И наоборот, поддержка Реформации вовсе не следовала автоматически из развития буржуазии. Владельцы крупных капиталов не торопились связать себя с идеями Лютера и Кальвина. Фуггеры предпочитали католическую династию Габсбургов протестантским правителям и купцам, хотя за хорошие проценты готовы были ссудить деньгами и тех, и других. В XVI веке многие богатые французские города отвергли гугенотов так же, как итальянское купечество осталось глухо к протестантской пропаганде. Там, где преобладал финансовый капитал, не было заметно особого стремления к революционным переменам. Финансистам выгоднее было работать с монархами, чем рисковать своими деньгами в ходе социальных и политических преобразований.

В австрийских землях Габсбургов, по оценкам историков, «приверженцами новой веры были около 70 % населения»[387]. В землях чешской короны перед Белогорской битвой протестантами были 90 % жителей. Реформация бурно распространялась по территории Венгрии (дворяне склонялись к кальвинизму, а бюргеры к лютеранству), охватывая и славянское население, для которого перевод Библии на родной язык стал важным этапом в развитии национального самосознания. Таким образом, соотношение сил между протестантизмом и католицизмом на уровне массового сознания во владениях австрийских Габсбургов было примерно таким же, как и в Северной Европе, где победила Реформация. Однако массовое распространение протестантизма среди населения отнюдь не сделало Венгрию центром бурного развития капитализма, а Австрию — великой торговой державой.

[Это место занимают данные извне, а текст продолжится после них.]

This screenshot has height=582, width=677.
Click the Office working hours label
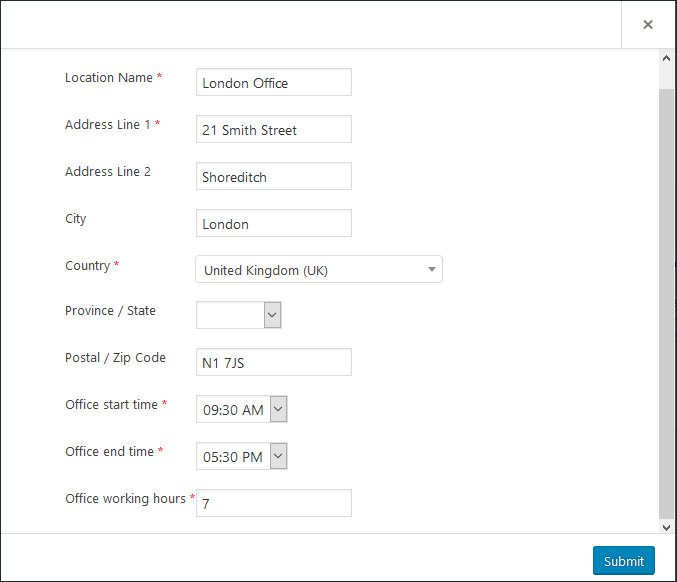pos(125,499)
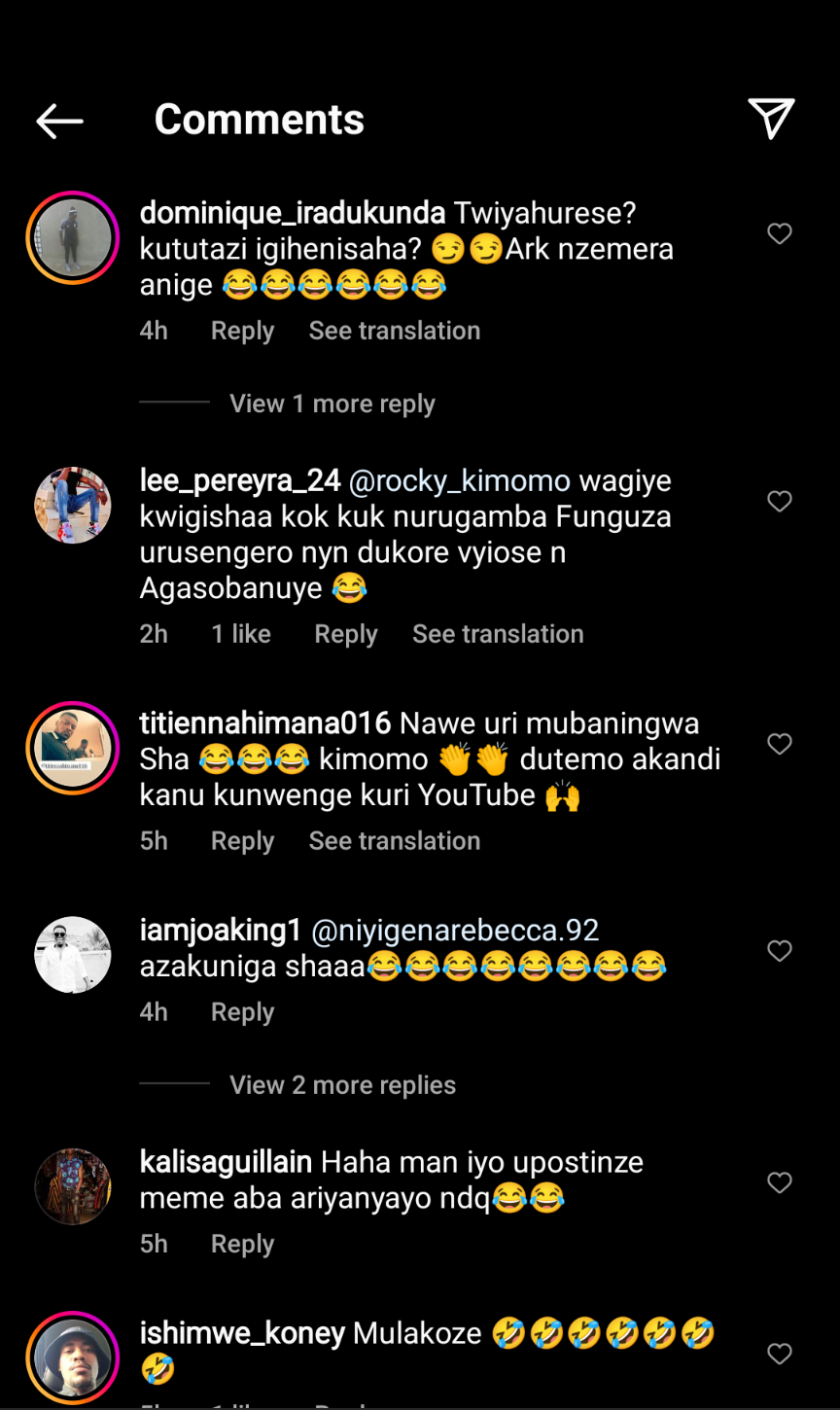Tap heart icon on ishimwe_koney's comment

(x=780, y=1354)
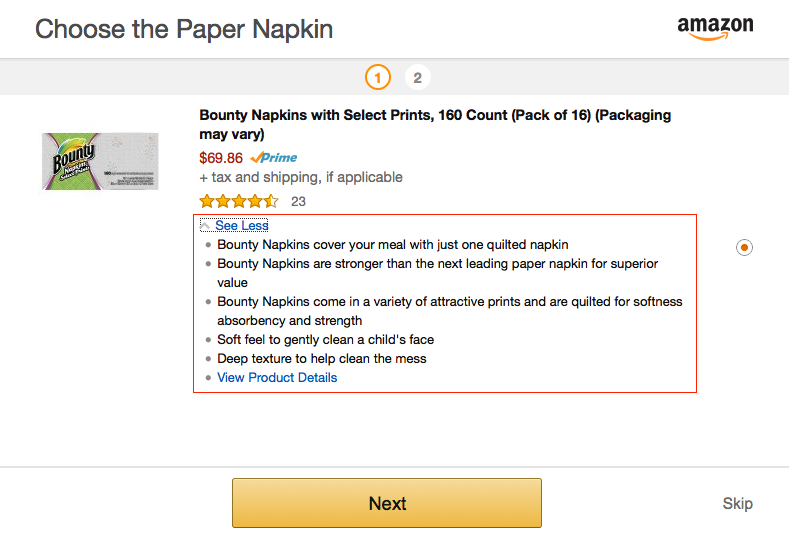Go to step 2 indicator

(x=418, y=78)
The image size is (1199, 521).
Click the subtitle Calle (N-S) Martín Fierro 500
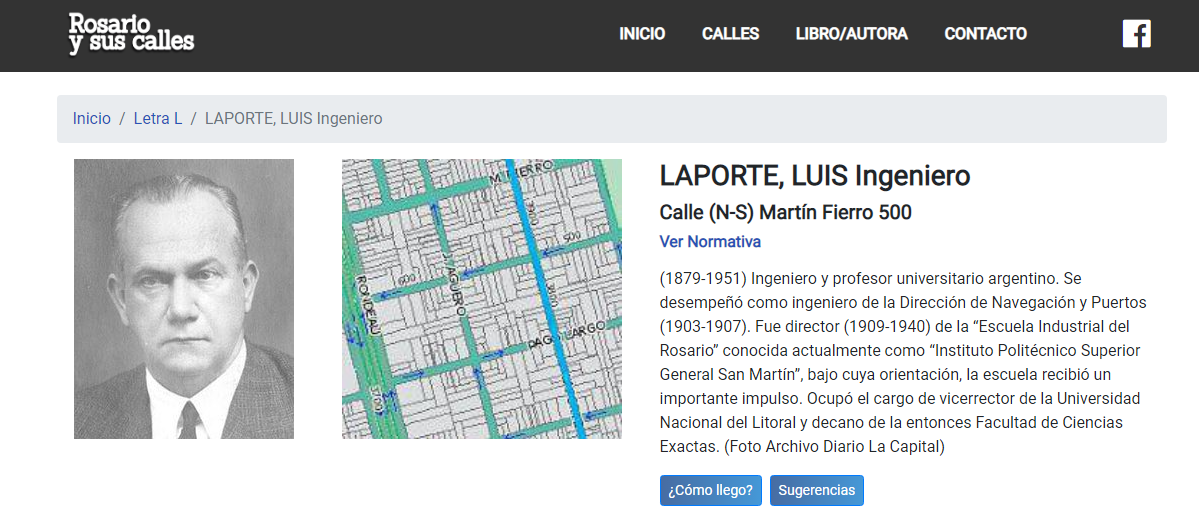[785, 213]
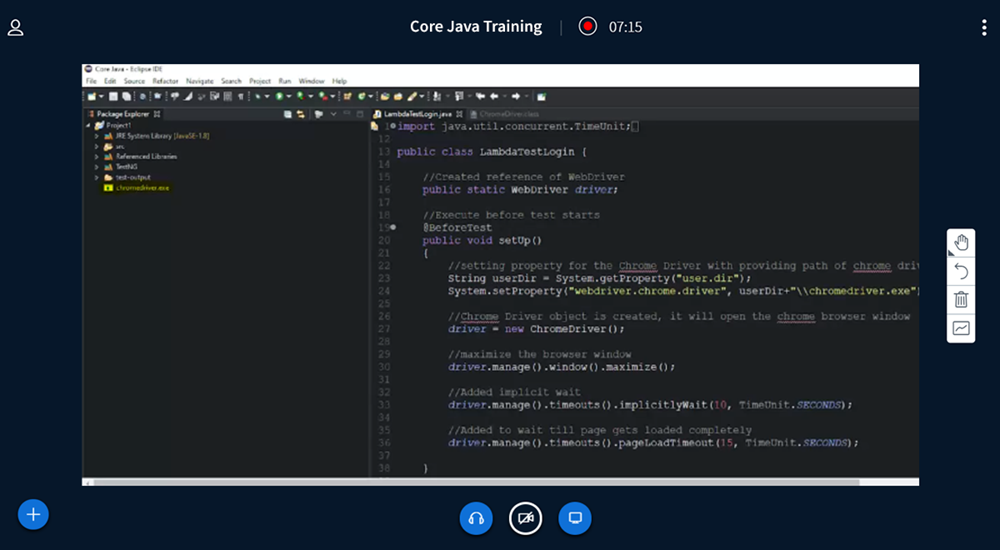Select chromedriver.exe in Package Explorer
Screen dimensions: 1000x550
pyautogui.click(x=143, y=187)
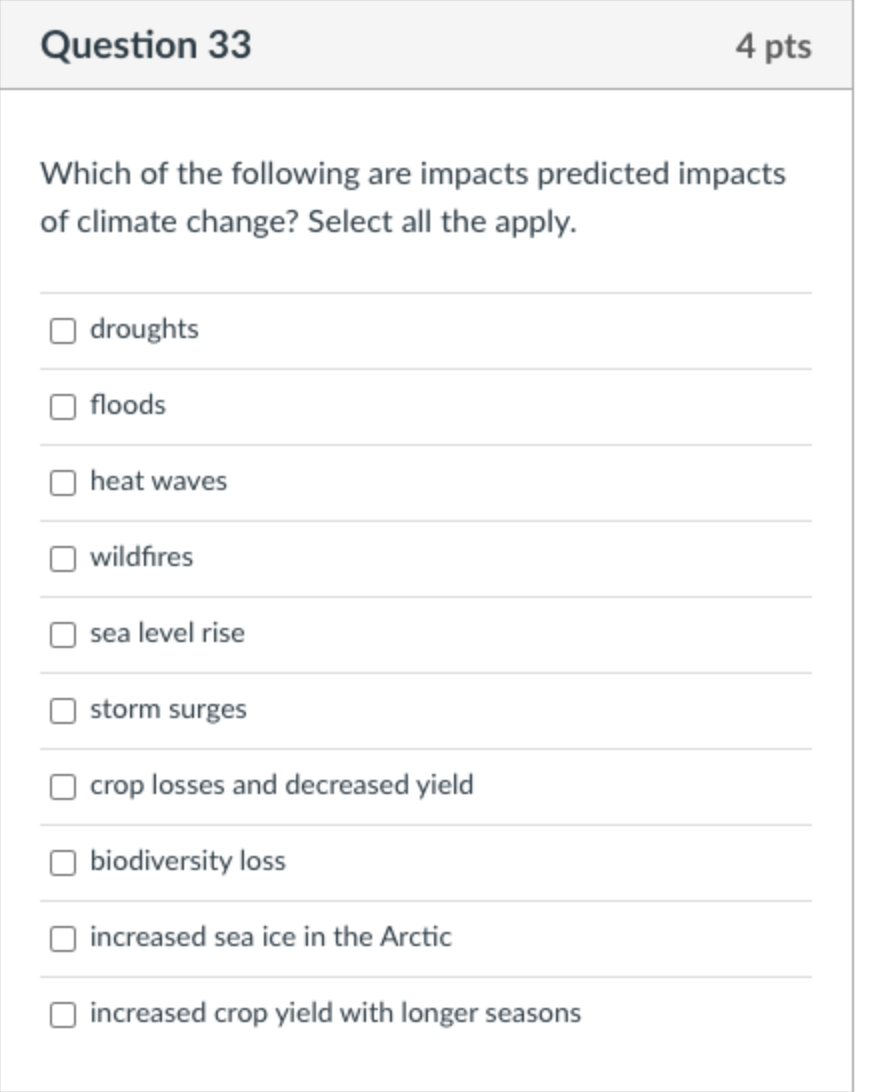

Если терпимость власти к протестантизму считать ключом к буржуазному развитию, то Оттоманская Турция и Российская империя Романовых должны были бы иметь гораздо большие шансы на успех, чем католическая Австрия. Ведь обе эти страны поощряли на своей территории деятельность протестантских общин (турецкое правительство делало это в пику католикам Габсбургам).

В Польше XV века идеи гуситов получили широкую поддержку, в первую очередь, среди мелкого дворянства, и когда 100 лет спустя Мартин Лютер выступил в соседней Германии со своей проповедью, по словам историка начала XX века, «дух гуситского движения в Польше был еще жив»[388]. Это заставляло позднее многих авторов изумляться превратностям исторических судеб народов — Германия отвергла идеи Яна Гуса, но 100 лет спустя пошла за Лютером, тогда как в Польше, где пропаганда Реформации нашла широкую поддержку уже в XV веке, католицизм не только восторжествовал, но и стал в конечном счете важнейшей частью национальной идентичности[389].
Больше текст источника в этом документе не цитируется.